Wednesday, February 11, 2015

January, etc.

I was going to start this post with the phrase where did January go? and then I looked at my calendar and realized it's nearly halfway into February, so .... scratch that.

January was rough. My parents were taking turns bouncing in and out of the hospital (everyone is home now!) and I was juggling work and family and just general life maintenance, which sounds efficient, if tiring, but actually means that I feel stressed when I'm with my parents instead of at work, guilty when I'm at work instead of with my parents, and nothing in our apartment has been properly cleaned in so long that I'm starting to view it as a lifestyle choice.

Needless to say, there has not been a lot of picture taking.

Random updates:

Circe continues to behave oddly when she's left at home during the day, despite enjoying her adventures with her dog walker.* We finally gave up on trying to prevent her from jumping on our credenza and instead just focused on teaching her how to jump off of it. Success? I feel 50% less guilty now that I don't have to worry about her stranding herself without food or water for hours on end. She still opts to spend most of her day scratching up our credenza.

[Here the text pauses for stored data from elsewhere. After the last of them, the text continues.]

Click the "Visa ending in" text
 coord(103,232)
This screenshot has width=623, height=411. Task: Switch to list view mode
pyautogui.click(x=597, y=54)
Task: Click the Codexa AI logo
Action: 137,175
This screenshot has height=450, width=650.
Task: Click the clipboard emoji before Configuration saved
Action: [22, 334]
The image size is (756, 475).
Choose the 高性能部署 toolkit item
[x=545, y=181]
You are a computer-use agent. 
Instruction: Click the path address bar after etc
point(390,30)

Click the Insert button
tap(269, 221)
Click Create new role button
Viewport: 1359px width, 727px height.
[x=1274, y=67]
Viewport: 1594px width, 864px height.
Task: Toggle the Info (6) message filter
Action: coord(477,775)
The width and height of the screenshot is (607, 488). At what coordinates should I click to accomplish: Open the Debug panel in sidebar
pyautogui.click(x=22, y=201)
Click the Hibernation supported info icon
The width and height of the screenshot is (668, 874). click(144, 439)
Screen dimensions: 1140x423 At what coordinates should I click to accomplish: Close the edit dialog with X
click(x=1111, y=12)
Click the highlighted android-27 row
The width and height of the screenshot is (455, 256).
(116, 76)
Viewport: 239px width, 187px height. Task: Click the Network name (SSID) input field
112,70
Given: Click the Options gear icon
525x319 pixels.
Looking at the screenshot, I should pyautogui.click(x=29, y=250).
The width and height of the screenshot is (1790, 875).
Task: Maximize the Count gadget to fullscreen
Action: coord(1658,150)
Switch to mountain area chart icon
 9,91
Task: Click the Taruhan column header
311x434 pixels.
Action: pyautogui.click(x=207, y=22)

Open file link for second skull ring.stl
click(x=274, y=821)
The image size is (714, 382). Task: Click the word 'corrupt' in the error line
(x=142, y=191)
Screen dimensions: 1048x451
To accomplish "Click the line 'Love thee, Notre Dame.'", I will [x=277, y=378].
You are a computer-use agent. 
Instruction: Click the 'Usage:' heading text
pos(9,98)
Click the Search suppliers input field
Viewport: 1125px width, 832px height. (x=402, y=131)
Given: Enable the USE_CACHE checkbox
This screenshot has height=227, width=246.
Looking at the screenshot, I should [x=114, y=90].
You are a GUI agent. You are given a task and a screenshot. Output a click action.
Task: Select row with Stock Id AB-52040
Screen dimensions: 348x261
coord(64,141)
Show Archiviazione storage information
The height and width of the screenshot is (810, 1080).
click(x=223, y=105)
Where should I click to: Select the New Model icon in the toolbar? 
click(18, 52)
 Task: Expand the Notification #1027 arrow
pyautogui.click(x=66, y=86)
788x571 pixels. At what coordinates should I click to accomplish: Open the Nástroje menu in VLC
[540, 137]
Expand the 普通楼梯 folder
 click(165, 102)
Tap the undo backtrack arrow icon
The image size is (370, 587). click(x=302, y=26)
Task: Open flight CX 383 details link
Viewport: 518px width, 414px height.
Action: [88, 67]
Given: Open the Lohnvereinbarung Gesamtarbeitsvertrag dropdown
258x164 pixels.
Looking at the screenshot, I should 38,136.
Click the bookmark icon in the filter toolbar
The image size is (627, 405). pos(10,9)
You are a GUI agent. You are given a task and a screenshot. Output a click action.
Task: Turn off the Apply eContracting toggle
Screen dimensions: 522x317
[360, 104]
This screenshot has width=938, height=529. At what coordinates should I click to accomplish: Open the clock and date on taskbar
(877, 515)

We're contemplating another move, mostly so that Circe either has some outdoor space or is close enough to one of our offices that we can slip out and walk her at lunch. Also to try to reduce my commute, which has slowly been draining the life out of me. Apartment hunting is just as discouraging as it was a year ago, I'm sorry to report. I gnash my teeth and look at our budget and try to figure out how to quantify "quality of life" amenities. Let me tell you, this time I am not going to opt for an apartment building that doesn't have a washer and dryer somewhere on the premises. The privilege of being able to throw a load of laundry in while you make dinner on a random Tuesday night cannot be overstated. We've only been in our current place for a little over a year and part of me hates to leave because it's cute and we've put a lot of work into it, but it just isn't working for us now. There's no point in living in a great neighborhood if you're exhausted by the time you get home and then you just have to go sit in the laundromat anyways.

I did a two week gluten/sugar/dairy free thing to try to get rid of the insane sugar cravings I was having after seriously overdoing it during the holidays. Don't worry - there was no juice involved! I'm not that crazy. I don't normally eat much sugar on a day to day basis, but if I get into a bad cycle it's bad. I think the two weeks off helped, but then again, I did eat a giant slice of pie last night, so who knows? I think I'm just going to blame January for this situation (mental note - it's February now, get it straight).

We purchased pricey yoga memberships back in November, when we were on a high following a very successful one-month-unlimited Groupon situation. We were going 3 - 4 times a week! Obviously we could sustain this forever! We should invest in our health! You know how this story goes. I've been to exactly one yoga class in the last two months. So now I get to feel guilty about not working out and guilty about the wasted money. If guilt burned calories and stretched out my lower back, I'd be golden. I will go to at least one yoga class this week even if it kills me.

Super excited that Broad City is back.

*Circe's dog walker leaves us a report card every day describing what they did. Dustin and I both lunge for it the second we walk in the door each evening because it's basically the cutest thing ever. This is actually pretty low key for dog walking services around here. One of the ones I was looking at will actually put a camera on your dog so you can see everything they did on their walk (even as person deeply obsessed with my dog, this sounds like the most boring footage I can imagine). Another one uses a little GPS device so you can check on your computer and see exactly where they walk each day. Things are crazy out there, guys.